Uitspraak
1.Geding in cassatie
Belanghebbende, vertegenwoordigd door W.A.P. Nieuwenhuizen, heeft een verweerschrift ingediend.
Hoge Raad
In deze zaak heeft de Hoge Raad op 9 september 2022 uitspraak gedaan in het cassatieberoep van de Staatssecretaris van Financiën tegen de uitspraak van het Gerechtshof Arnhem-Leeuwarden van 31 maart 2020. Het hoger beroep van de Inspecteur was gericht tegen de uitspraak van de Rechtbank Gelderland, die betrekking had op het door belanghebbende voldane bedrag aan omzetbelasting over het tijdvak van 1 januari 2017 tot en met 31 maart 2017. De Staatssecretaris, vertegenwoordigd door [P], heeft een aantal middelen voorgesteld in het cassatieberoep. Belanghebbende, vertegenwoordigd door W.A.P. Nieuwenhuizen, heeft een verweerschrift ingediend.
De Hoge Raad heeft de voorgestelde middelen beoordeeld en geconcludeerd dat deze niet kunnen leiden tot vernietiging van de uitspraak van het Hof. De Hoge Raad heeft geen verdere motivering gegeven, aangezien het niet nodig was om vragen te beantwoorden die van belang zijn voor de eenheid of ontwikkeling van het recht, zoals vermeld in artikel 81, lid 1, van de Wet op de rechterlijke organisatie.

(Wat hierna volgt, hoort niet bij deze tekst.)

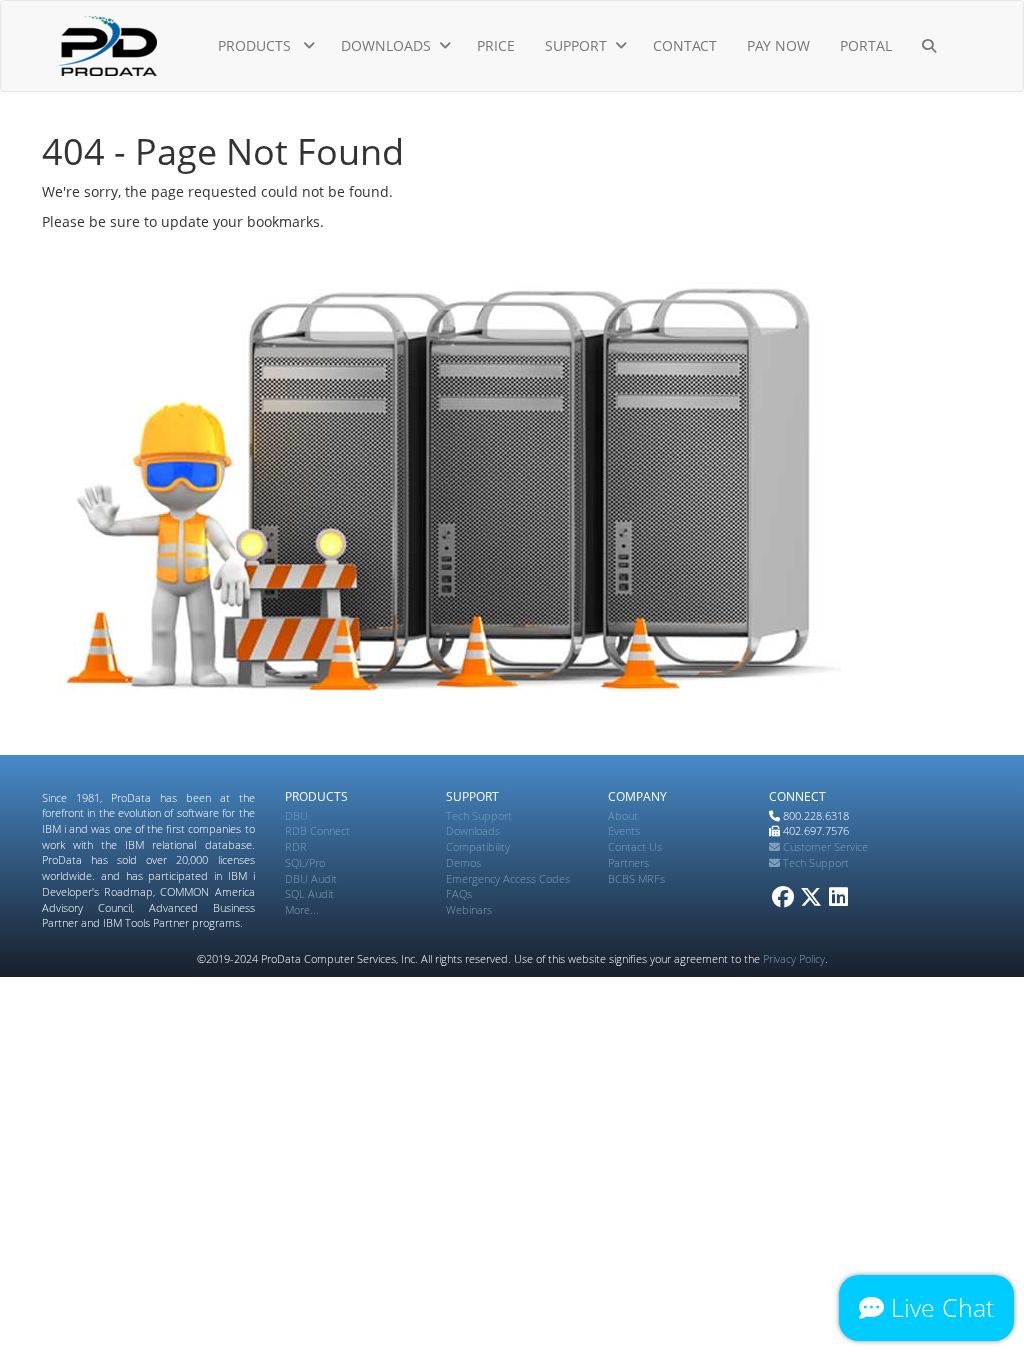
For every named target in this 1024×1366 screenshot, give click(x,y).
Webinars (469, 909)
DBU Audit (311, 878)
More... (302, 909)
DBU (296, 815)
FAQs (459, 893)
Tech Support (479, 815)
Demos (463, 862)
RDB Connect (317, 830)
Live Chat (939, 1307)
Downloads (473, 830)
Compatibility (478, 846)
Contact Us (635, 846)
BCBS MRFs (636, 878)
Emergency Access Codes (508, 878)
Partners (628, 862)
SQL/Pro (305, 862)
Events (624, 830)
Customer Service (824, 846)
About (623, 815)
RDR (296, 846)
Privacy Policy (794, 958)
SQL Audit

De Hoge Raad heeft de Staatssecretaris van Financiën veroordeeld in de proceskosten van het geding in cassatie, vastgesteld op € 1.518 voor beroepsmatig verleende rechtsbijstand. Tevens is er een griffierecht geheven van € 532. Het arrest is openbaar uitgesproken door de vice-president en twee raadsheren, en is daarmee een belangrijke uitspraak in het bestuursrecht en belastingrecht.